Imagem: Diagrama VAD-Tempo
“Sentia-me nauseado e lutei, em vão, contra o desarranjo em que me vi. A muralha fortificada da minha mente havia sido atacada ferozmente. Projécteis, arremessados pela catapulta de uma constatação inexequível, derrubaram prenoções, como se fossem blocos de pedra empilhados à toa, sem qualquer argamassa. Os sentidos deparavam-se-me fortemente abalados, as portas da fortaleza hediondamente fendidas pelo aríete do que havia visto e me recusava a admitir.

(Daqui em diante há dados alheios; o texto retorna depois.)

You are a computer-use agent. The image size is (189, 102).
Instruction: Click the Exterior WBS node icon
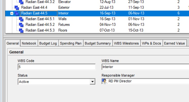click(17, 8)
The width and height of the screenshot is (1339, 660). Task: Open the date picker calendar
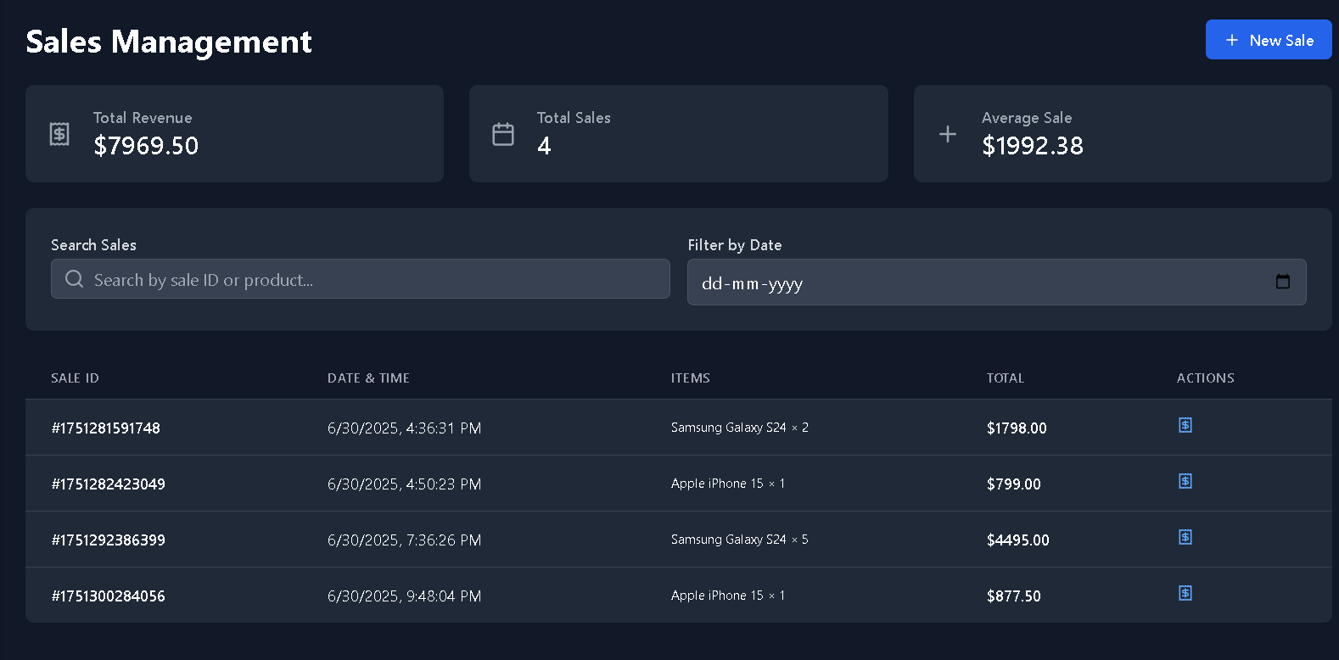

A custo, ergui-me do chão frio quando a paralisia mesmérica em que havia caído foi abruptamente descontinuada, ao escutar, ao longe, as badaladas da pêndula do campanário. Teriam sido onze? Mas, eu tinha-as ouvido imediatamente antes de ligar o torno! Olhei para o meu relógio: ou estava seis minutos adiantado ou eu havia sido atirado para um passado que, embora próximo, não podia estar assim, tão acessível! E, contudo, eu tinha-me observado a trabalhar, como se estivesse ausente do meu corpo, sem que o tivesse abandonado. E havia assistido por duas vezes ao fogo de artifício da luminária...! Tornava-se cada vez maior, a certeza de que tinha viajado no tempo…”
V.A.D. em Viagem.
Imagem: Relógio de Pulso (Produção Própria)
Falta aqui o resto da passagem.